Melalui persidangan tersebut, William Marbury bersama teman-temannya dinyatakan


memiliki hak atas surat-surat pengangkatan mereka. Akan tetapi, John Marsall
mendesak UU Peradilan Amerika Serikat 1789 yang memiliki fungsi sebagai dasar untuk
memerintahkan pemerintah dalam menghasilkan writ of mandamus. Berdasarkan
pendapat Marsshal, ketentuan dalam UU Peradilan Amerika serikat ternyata
bertentangan dengan Artikel III Seksi 2 Konstitusi Amerika Serikat. Maka dari itu,
Mahkamah Agung menggunakan dalil yang berdasarkan kewenangannya yang telah
ditafsirkan dari konstitusi dan tidak lagi menggunakan UU Peradilan 1989. Berdasarkan
putusan tersebut, terdapat perkembangan pikiran bahwa Mahkamah Agung dijadikan
sebagai penjaga konstitusi (the guardian of the constitution). Sehingga aturan yang
sebelumnya mengalami penentangan dengan konstitusi harus dinyatakan batal demi
hukum (null and void). Maka dari itu, dapat ditarik kesimpulan, mekanisme judicial
review dikembangan dalam penerapan penegakan konstitusi. Keputusan tersebut kerap
dinyatakan sebagai penemuan hukum karena menghasilkan sistem hukum yang sangat
baru di dunia.

2. Keberadaan Mahkamah Konstitusi (MK) baru diperkenalkan secara teoritis oleh Hans
Kelsen selaku pakar hukum asal Austria. Kelsen memberikan pernyataan bahwa
penerapan dari aturan konstitusional mengenai legislasi secara efektif dapat dijamin
apabila suatu organ di luar badan legislatif diberikan kewajiban guna menguji apakah
suatu produk hukum itu sudah bersifat konstitusional atau tidak, dan tidak jadi
mengesahkan serta memberlakukannya apabila berdasarkan organ ini produk dari
badan legislatif tidak bersifat konstitusional. Demi melangsungkan kepentingan
tersebut, disediakan suatu organ khusus selayaknya pengadilan khusus yang disebut MK
(Constitutional Court), atau kerap disebut dengan konstitusionalitas undang-undang
(judicial review) yang memiliki kemampuan untuk diberikan kepada pengadilan biasa,
khususnya Mahkamah Agung (MA). Organ khusus yang memeiliki peran dalam
mengatur hal tersebut dapat melenyapkan secara total dari undang-undang yang tidak
bersifat konstitusional sehingga tidak bisa diterapkan oleh organ lain.
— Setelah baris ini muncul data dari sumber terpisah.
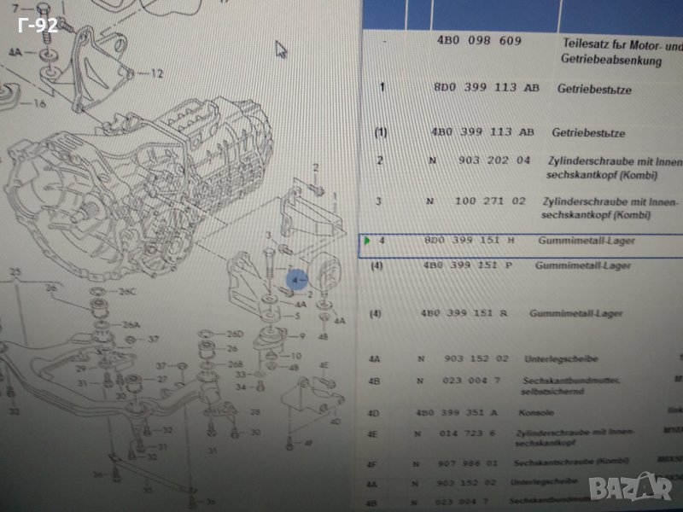Select callout 26C in the diagram

(x=128, y=292)
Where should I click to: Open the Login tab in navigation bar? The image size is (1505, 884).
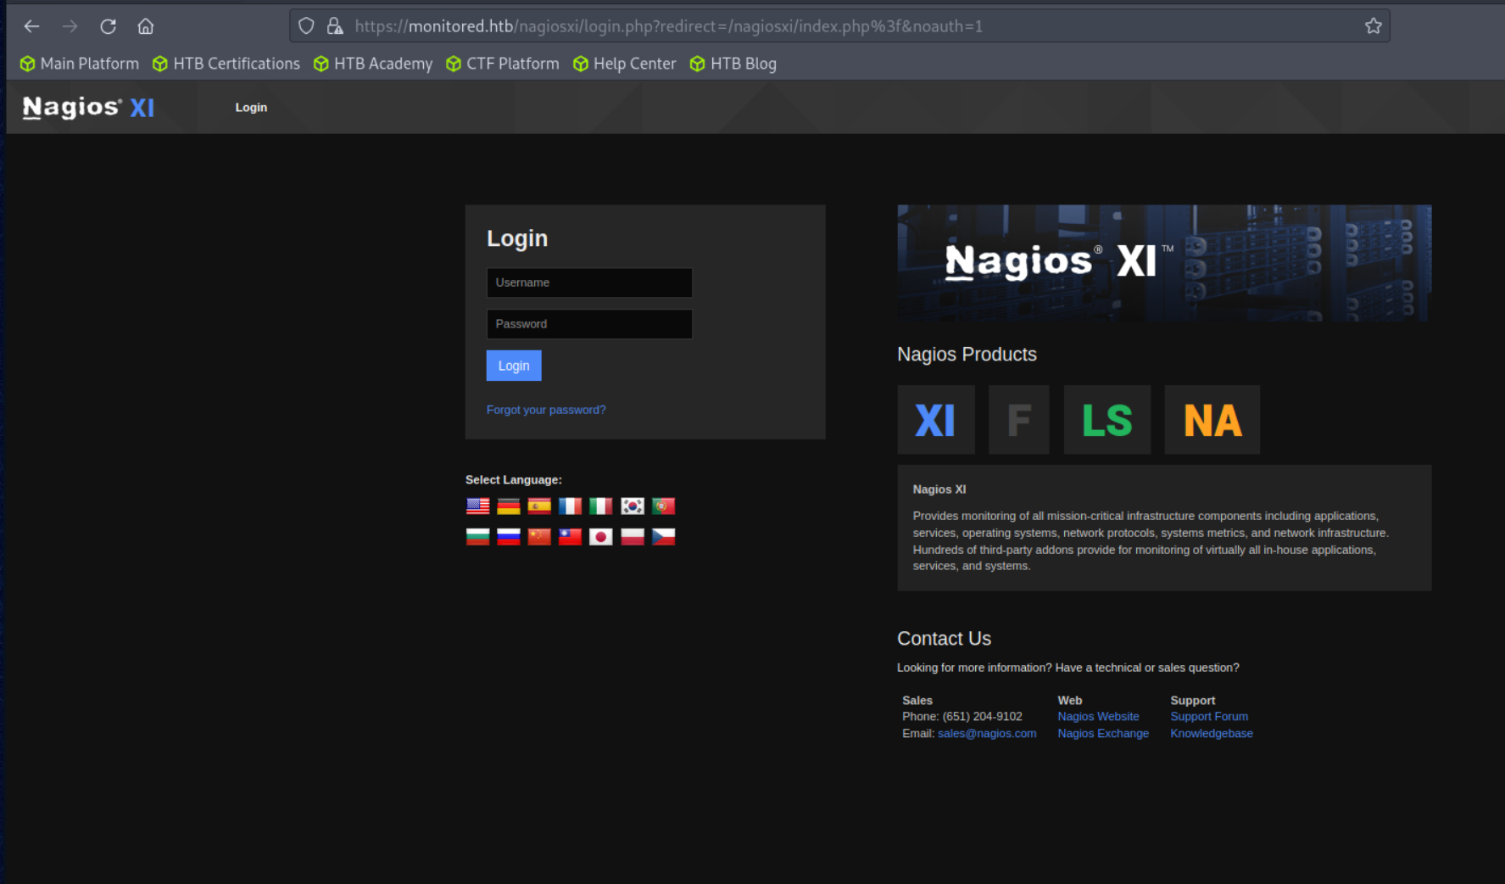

Di Austria, pemikiran yang dimiliki oleh Kalsen itu melatarbelakangi diciptakannya suatu
lembaga yang diberi nama Verfassungsgerichtshoft atau kerap disebut dengan MK
(Constitutional Court) yang bersifat mandiri dan berdiri sendiri di luar ranah Mahakamh
Agung, kerap disebut debagai The Kelsenian Model.